Ponad 100 osób zostało uwięzionych w Greenway, byłej rezydencji słynnej pisarki Agathy Christie w hrabstwie Devon w Anglii.
Była rezydencja pisarki jest lokalną atrakcją turystyczną. W piątek przebywało tam przeszło 100 osób, kiedy szalejąca za oknami wichura przewróciła jedno ze starych, dużych drzew. Wylądowało ono na drodze dojazdowej do posesji, całkowicie ją blokując.
Turyści w czasie nadprogramowego pobytu nie narzekali na nudę. Raczyli się herbatą w specjalnie przeznaczonym do tego pokoju, przechadzali się po imponującym ogrodzie i grali w krykieta - relacjonowała w rozmowie z lokalną gazetą "Devon Live" jedna z "uwięzionych" Caroline Heaven.
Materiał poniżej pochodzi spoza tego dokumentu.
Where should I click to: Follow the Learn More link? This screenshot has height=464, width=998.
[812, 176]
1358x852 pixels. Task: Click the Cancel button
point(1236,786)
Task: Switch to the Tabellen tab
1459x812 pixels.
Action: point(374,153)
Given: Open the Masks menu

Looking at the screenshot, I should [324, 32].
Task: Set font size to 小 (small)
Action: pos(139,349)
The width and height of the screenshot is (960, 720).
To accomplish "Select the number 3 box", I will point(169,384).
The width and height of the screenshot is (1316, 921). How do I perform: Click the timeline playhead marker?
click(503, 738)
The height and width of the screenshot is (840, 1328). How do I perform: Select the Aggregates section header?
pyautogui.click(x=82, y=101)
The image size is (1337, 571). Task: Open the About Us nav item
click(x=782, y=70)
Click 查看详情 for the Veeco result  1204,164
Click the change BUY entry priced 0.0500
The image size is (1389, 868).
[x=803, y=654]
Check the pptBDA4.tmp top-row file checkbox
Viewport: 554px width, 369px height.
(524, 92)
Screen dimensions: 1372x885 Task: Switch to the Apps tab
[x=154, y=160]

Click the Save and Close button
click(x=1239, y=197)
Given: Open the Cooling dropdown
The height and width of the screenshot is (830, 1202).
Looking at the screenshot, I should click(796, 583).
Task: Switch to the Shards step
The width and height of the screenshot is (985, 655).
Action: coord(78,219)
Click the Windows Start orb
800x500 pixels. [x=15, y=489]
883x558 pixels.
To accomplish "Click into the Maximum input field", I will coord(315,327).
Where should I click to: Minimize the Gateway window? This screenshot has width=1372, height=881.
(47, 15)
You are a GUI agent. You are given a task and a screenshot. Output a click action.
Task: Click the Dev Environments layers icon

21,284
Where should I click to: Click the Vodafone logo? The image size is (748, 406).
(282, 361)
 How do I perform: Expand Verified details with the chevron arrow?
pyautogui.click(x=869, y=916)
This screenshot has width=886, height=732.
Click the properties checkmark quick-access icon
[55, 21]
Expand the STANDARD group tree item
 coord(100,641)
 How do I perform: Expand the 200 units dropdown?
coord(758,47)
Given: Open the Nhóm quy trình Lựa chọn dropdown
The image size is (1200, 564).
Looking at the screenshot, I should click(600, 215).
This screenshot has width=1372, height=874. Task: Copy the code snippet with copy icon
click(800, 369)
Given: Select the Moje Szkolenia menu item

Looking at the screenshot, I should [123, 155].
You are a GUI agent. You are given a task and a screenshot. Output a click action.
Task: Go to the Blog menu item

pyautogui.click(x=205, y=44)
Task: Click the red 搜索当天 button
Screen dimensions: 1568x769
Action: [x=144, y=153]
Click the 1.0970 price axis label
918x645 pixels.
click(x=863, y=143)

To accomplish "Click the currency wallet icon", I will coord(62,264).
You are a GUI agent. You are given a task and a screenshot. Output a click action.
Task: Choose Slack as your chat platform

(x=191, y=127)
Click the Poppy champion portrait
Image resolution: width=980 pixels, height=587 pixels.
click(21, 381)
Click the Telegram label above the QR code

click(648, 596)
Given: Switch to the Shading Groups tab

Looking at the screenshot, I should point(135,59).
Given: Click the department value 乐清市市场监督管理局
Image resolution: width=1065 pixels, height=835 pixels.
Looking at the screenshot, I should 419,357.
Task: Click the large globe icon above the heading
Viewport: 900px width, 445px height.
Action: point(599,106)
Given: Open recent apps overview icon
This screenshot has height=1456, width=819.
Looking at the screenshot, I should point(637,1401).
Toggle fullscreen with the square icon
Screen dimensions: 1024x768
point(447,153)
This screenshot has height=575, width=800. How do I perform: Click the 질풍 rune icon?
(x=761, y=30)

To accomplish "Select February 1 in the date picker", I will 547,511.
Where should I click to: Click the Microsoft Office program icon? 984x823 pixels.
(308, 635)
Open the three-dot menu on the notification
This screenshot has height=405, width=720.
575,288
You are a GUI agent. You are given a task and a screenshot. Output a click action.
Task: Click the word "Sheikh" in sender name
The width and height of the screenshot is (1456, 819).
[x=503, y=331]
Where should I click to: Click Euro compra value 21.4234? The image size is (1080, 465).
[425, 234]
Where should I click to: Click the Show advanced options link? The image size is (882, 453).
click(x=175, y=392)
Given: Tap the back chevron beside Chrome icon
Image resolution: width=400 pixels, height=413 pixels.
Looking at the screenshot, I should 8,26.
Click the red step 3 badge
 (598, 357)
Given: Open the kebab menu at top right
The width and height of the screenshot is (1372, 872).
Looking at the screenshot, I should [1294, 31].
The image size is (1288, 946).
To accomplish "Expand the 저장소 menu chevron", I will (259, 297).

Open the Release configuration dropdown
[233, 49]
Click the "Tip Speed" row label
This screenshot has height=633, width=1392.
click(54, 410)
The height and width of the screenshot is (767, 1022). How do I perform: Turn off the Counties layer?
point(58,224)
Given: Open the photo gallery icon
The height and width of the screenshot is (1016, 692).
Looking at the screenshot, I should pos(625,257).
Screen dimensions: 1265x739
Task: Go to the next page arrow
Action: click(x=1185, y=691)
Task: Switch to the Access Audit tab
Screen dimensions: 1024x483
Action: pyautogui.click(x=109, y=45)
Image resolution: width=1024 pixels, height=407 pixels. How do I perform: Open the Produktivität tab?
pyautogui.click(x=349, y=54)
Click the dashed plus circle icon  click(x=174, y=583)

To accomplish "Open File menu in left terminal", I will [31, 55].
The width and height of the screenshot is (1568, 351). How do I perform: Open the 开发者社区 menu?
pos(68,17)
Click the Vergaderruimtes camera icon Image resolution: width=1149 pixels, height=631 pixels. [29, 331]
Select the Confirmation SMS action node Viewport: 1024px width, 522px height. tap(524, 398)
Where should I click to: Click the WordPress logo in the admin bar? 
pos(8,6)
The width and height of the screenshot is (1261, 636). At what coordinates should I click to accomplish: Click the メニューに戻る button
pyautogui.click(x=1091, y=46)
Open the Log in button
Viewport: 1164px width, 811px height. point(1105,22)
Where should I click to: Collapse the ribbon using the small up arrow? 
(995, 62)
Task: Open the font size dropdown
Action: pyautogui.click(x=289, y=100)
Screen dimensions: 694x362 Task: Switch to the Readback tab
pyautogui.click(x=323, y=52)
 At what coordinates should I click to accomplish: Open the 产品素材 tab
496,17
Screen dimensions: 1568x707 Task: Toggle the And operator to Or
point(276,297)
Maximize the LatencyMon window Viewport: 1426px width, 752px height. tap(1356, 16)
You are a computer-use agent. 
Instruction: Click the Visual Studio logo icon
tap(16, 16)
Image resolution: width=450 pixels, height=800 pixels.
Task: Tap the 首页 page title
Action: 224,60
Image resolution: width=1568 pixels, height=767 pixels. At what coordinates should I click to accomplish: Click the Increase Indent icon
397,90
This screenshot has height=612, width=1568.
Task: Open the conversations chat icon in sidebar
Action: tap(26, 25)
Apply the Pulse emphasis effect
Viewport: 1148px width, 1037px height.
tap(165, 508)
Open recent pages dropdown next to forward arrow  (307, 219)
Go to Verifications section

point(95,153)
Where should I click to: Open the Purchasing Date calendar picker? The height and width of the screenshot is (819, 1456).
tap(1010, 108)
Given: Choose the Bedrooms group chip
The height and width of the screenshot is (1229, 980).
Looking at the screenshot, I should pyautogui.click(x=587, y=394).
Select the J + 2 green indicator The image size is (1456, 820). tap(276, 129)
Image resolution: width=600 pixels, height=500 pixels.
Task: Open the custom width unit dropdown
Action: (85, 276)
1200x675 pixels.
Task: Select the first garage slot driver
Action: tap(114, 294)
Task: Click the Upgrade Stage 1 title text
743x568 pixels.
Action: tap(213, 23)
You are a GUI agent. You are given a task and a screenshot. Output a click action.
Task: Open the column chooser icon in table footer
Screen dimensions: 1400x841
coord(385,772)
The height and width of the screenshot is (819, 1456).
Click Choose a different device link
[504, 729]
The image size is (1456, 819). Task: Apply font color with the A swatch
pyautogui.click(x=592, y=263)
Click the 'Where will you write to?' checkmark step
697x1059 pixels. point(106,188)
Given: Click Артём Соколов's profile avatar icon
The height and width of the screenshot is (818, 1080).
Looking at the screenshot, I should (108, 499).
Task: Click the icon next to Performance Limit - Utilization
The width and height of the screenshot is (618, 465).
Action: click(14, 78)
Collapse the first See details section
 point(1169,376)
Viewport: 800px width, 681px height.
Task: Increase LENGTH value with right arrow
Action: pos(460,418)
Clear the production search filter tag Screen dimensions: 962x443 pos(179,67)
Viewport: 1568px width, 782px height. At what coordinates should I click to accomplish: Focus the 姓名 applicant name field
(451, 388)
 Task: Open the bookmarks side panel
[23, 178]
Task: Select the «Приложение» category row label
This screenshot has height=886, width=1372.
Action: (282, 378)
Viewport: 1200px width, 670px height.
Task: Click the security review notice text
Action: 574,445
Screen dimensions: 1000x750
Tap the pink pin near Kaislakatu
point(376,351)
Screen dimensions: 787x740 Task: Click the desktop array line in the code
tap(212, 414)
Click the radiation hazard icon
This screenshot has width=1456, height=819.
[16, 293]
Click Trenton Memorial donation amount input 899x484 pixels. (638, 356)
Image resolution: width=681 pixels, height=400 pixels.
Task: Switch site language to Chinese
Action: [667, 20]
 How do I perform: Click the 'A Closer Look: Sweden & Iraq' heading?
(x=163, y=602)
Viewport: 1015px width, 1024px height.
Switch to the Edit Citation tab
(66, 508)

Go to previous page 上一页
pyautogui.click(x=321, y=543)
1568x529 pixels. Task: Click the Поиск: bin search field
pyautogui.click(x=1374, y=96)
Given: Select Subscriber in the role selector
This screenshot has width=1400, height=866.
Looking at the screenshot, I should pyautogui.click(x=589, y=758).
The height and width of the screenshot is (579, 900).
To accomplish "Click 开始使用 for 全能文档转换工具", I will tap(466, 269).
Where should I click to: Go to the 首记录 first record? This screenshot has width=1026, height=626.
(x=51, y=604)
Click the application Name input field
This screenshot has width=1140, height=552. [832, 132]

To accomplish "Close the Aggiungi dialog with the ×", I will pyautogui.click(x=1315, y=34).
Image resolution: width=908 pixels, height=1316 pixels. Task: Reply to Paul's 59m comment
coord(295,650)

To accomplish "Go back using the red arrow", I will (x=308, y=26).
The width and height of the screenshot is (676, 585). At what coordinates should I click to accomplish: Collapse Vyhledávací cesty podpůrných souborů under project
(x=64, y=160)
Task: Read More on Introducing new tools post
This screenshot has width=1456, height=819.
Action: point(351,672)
Pomimo spokojnej atmosfery na miejscu, internauci nie mogli powstrzymać się od porównań do kultowej powieści Christie "I nie było już nikogo". Książka ta opowiada o dziesięciu nieznajomych, którzy zostają zaproszeni do rezydencji w Devon i giną w tajemniczy sposób. Wkrótce zdają sobie sprawę, że zabójcą jest jeden z nich.
Ostatecznie, po kilku godzinach, służbom udało się usunąć zwalone drzewo i turyści mogli wyjechać z posesji.